Pluto's Basement: The Growth of Hades Since the Miocene, circa 20 million Years Ago
Pluto's Basement
Hellishly deep, the Los Angeles Basin holds the accumulated riches of all the ages. Filled with eroded gravels falling from the mountain ranges rimming its northern limit, it is also filled with the decayed biomass of dead marine and terrestrial creatures who, the ancestors of all present life, thrived and died over deep evolutionary time during the Miocene, Pliocene, Pleistocene, Holocene and Anthropocene epochs of Earth.The bottom of the Los Angeles Basin lies far below its current terrestrial surface. Below the teeming streets of Los Angeles is geologic well 9,100 meters, 5.6 miles deep.Note The deepest of these "basement" rocks are named for the god of the Underworld: called "plutonic," because they hardened from the molten mantle of the Earth's center. This is Pluto's Basement.
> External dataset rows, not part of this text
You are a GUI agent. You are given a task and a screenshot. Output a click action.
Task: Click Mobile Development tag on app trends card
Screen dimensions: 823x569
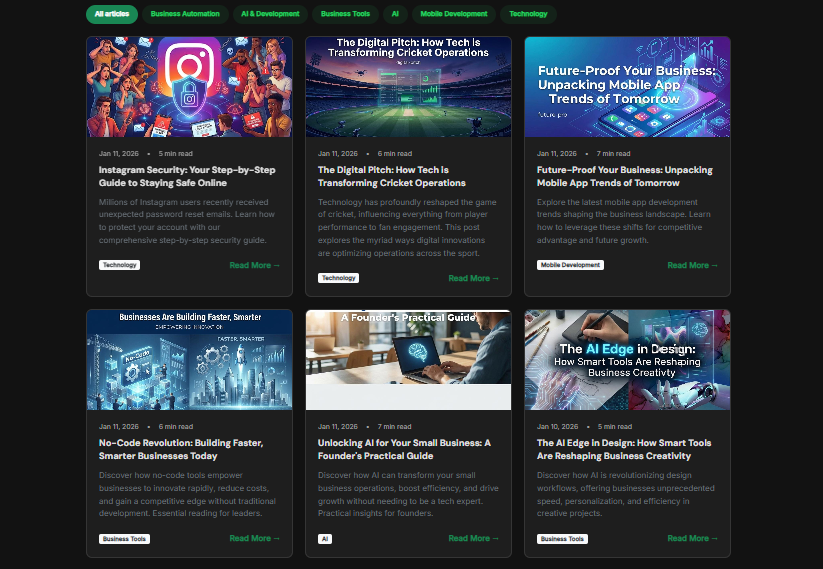click(570, 266)
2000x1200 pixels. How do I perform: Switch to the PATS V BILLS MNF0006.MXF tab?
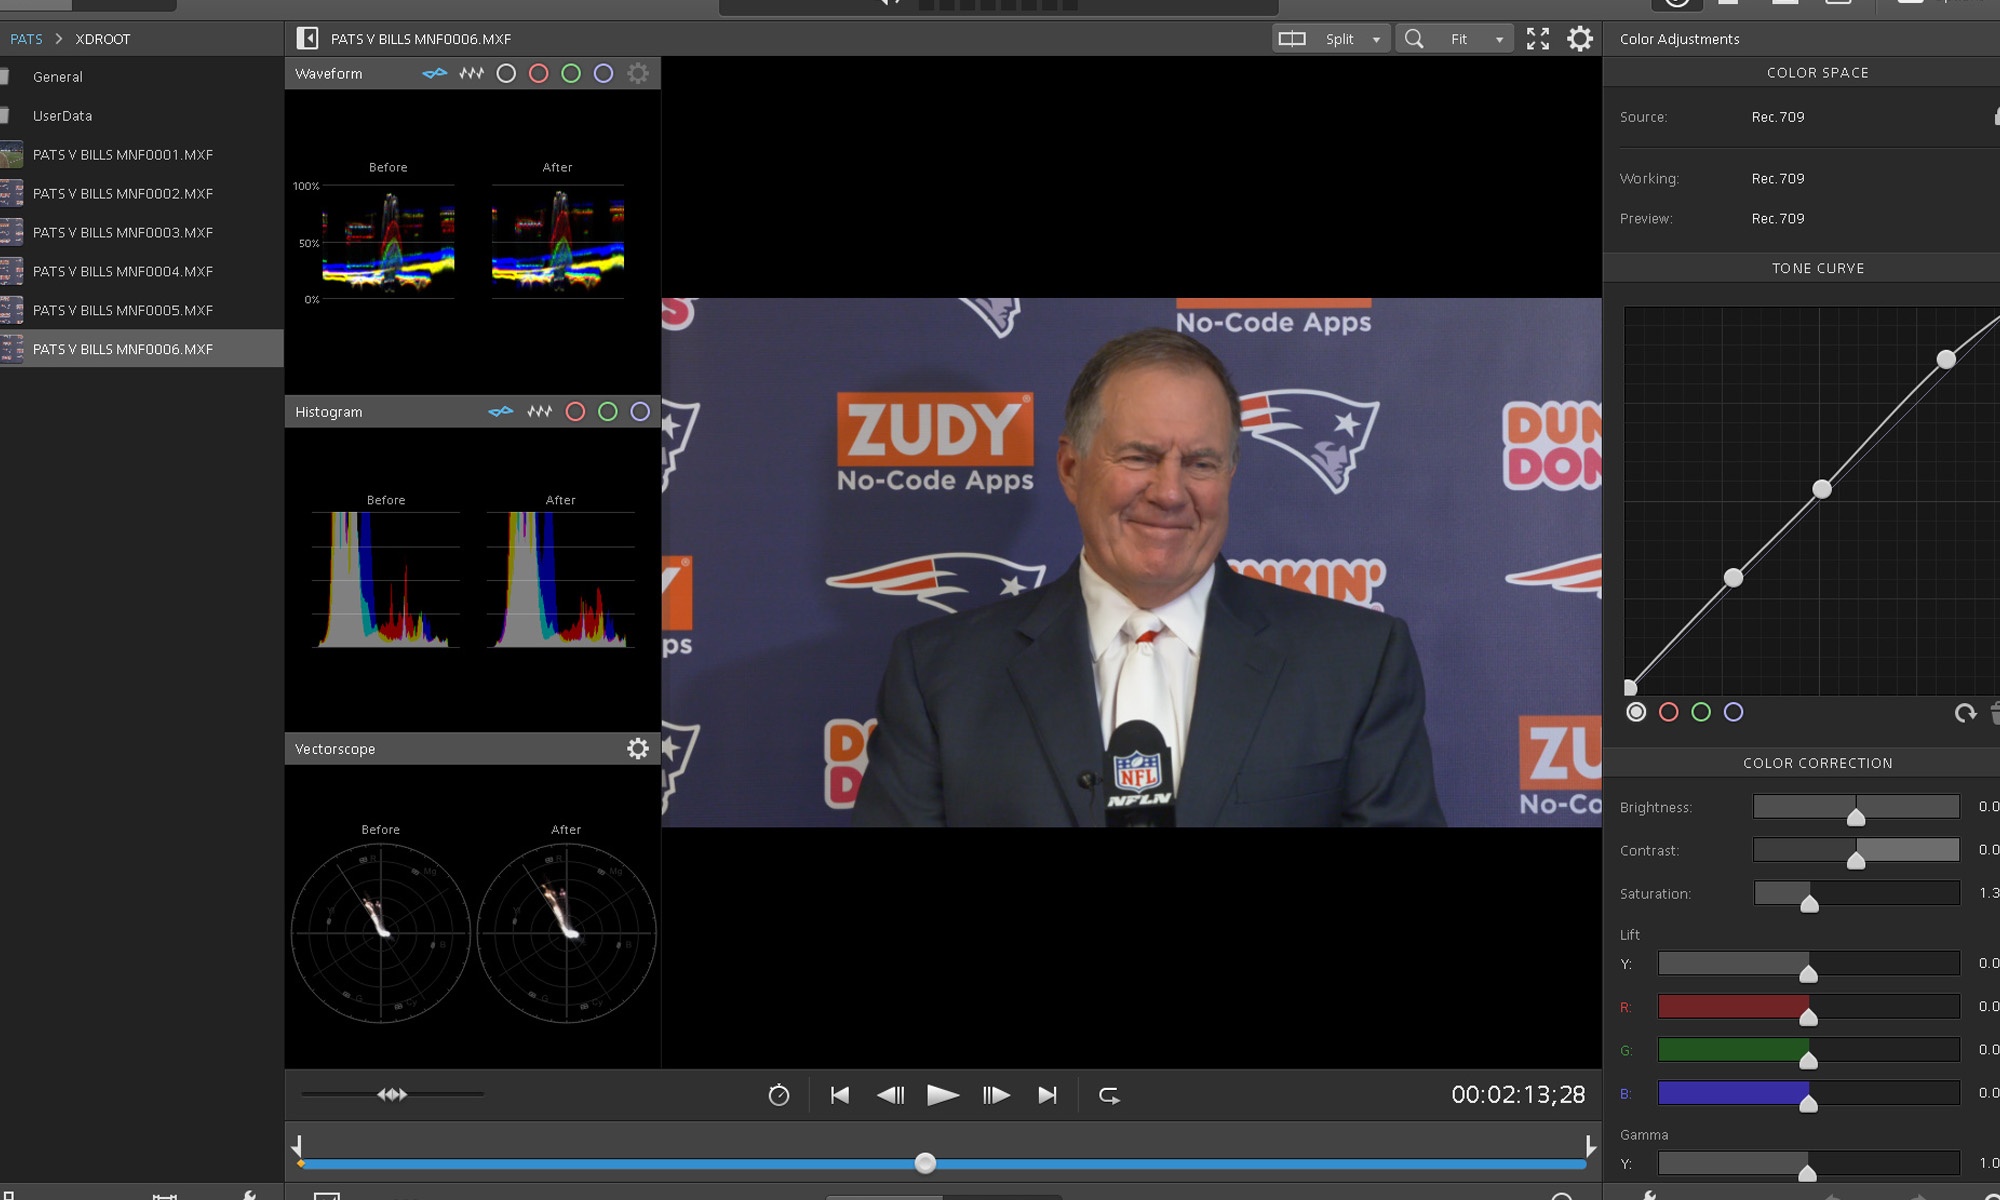(x=420, y=39)
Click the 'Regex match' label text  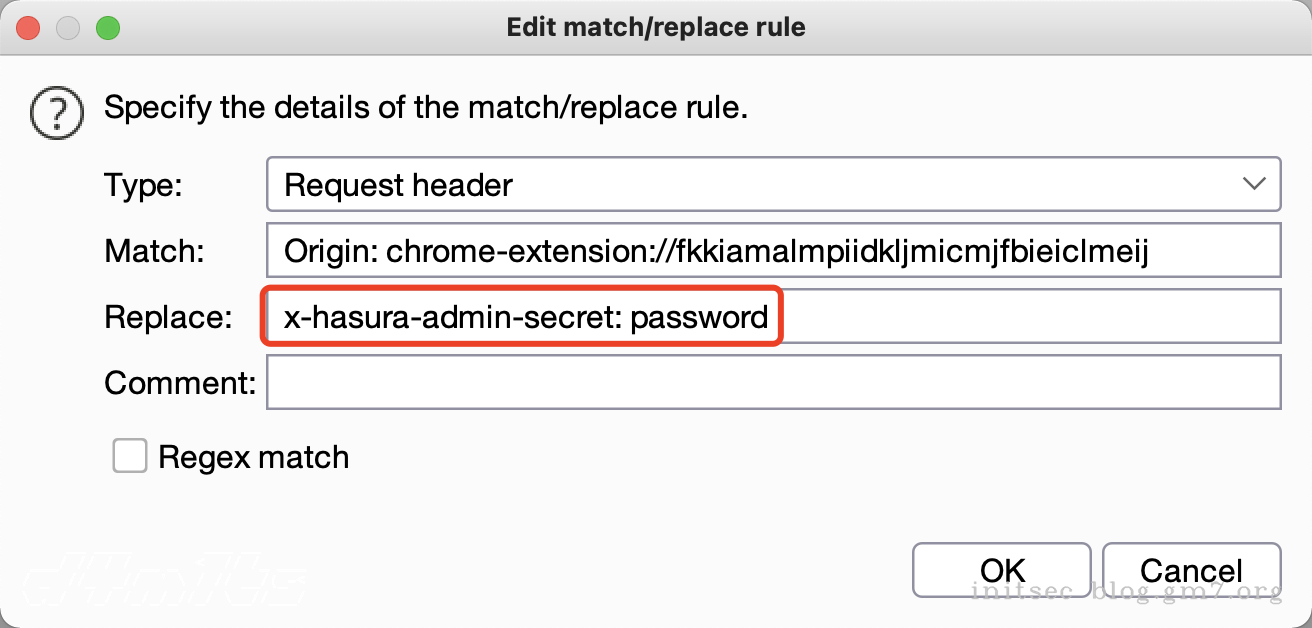point(254,457)
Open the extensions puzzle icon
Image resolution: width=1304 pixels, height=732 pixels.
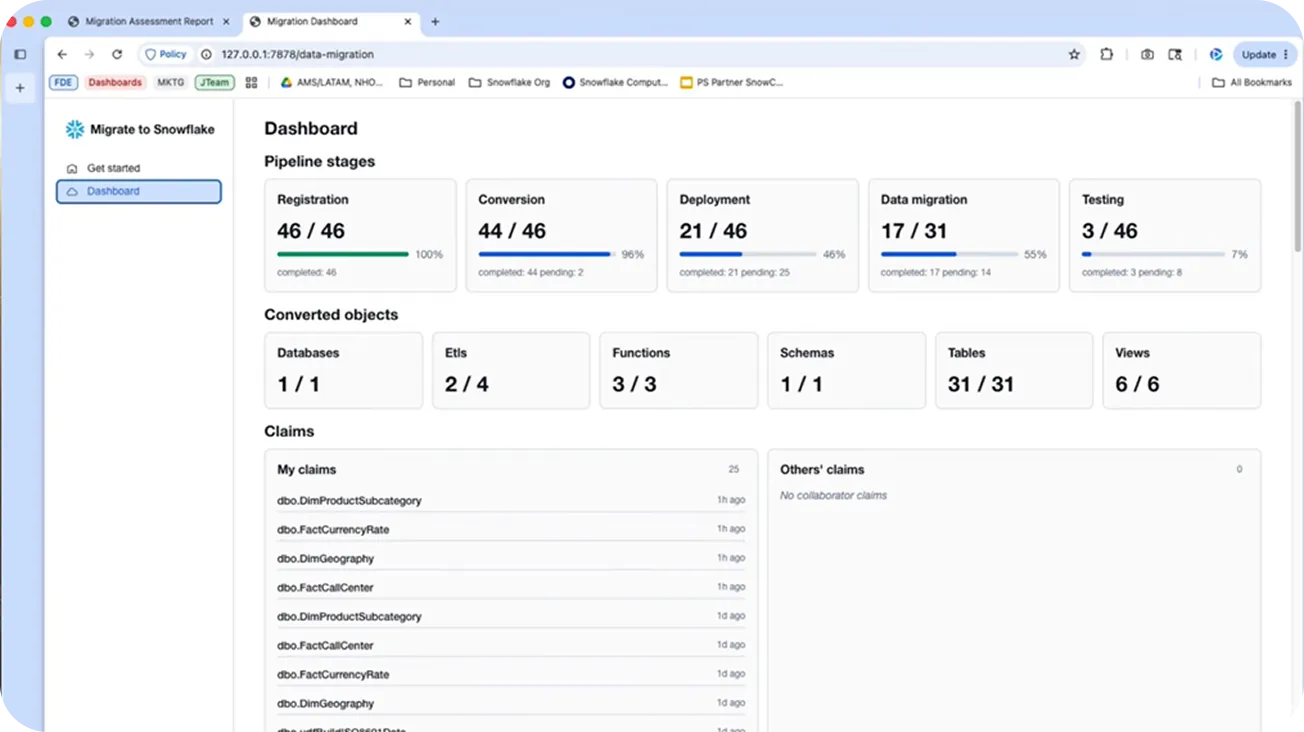pos(1106,55)
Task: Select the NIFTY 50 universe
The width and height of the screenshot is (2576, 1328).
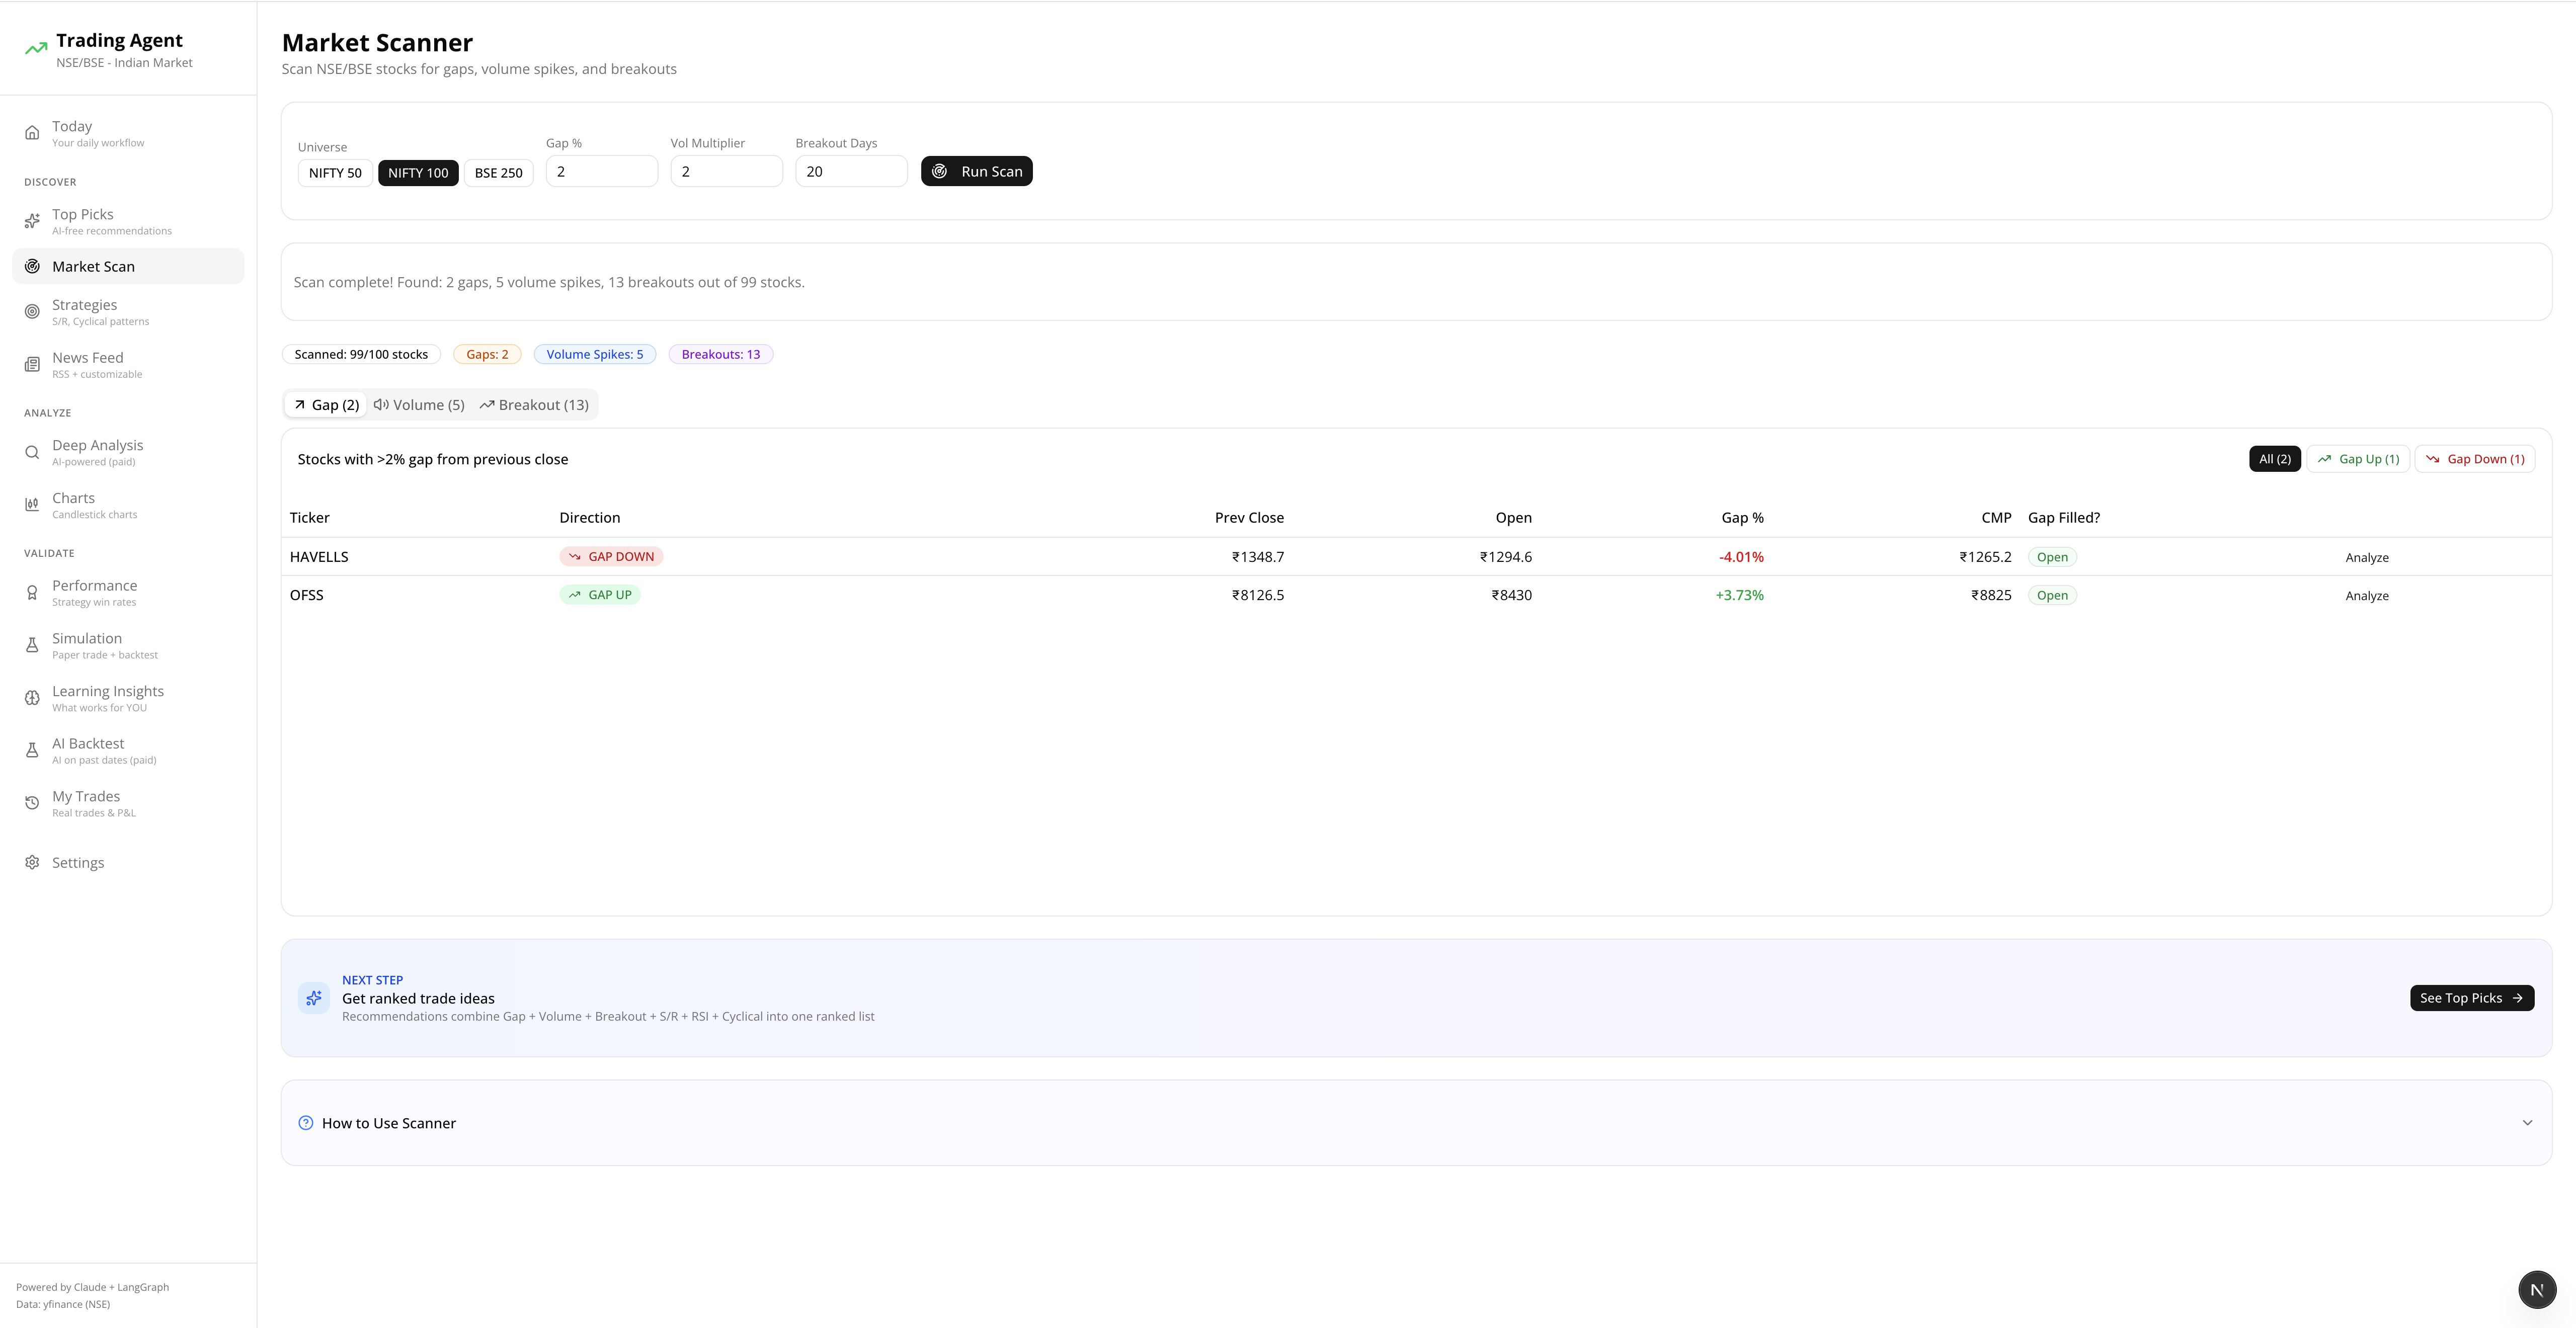Action: (x=334, y=172)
For many millions of years, during the the Miocene and Pliocene epochs, this was a basin of the Pacific Ocean: countless generations, countless individuals, of evolving marine beings lived, processed food, died, and sank to the bottom of Pluto's Basement, filling it, along with sediment and gravels washing continuously from the mountain slopes. As the Pacific Ocean retreated millions of years ago, the Los Angeles basin became habitable land. Terrestrial animals and forests thenceforward lived and died over this deep well, across this deep time, leaving their bodies to decay and accumulate, atop those of the marine epochs. The fossilized remains of this immense biomass, crushed for aeons beneath the upper skin of planet Earth, became liquid petroleum. Being less dense than gravel rocks, the tar-liquid of petroleum oil percolated ever upward through kilometers of gravelly graves.
Vast tectonic forces rip along fault-lines through this same basin, where the Pacific Plate meets the North American Plate. The Santa Monica, Northridge, and San Andreas Faults are the edges of those plates. Movements along these plates folded rock layers into "anticlines," which have trapped the uprising oil near the surface in vast inverted lakes, from which petroleum oil is pumped.
Space is also time. The depth of the Los Angeles Basin gives us its lifespan on a time scale of millions of years. On the very surface are living beings of every present instant, living their short lives. Nearest its surface, it holds the fertile soils and flowing waters, that supports large populations of plants, fungi, mammals, insectae, and biota of all clades. The recent deaths of those biota supply the fertility of its soils. Further down below, the Basin holds the dead ancestors of all those living things, stored in the dense form of energy-producing oil.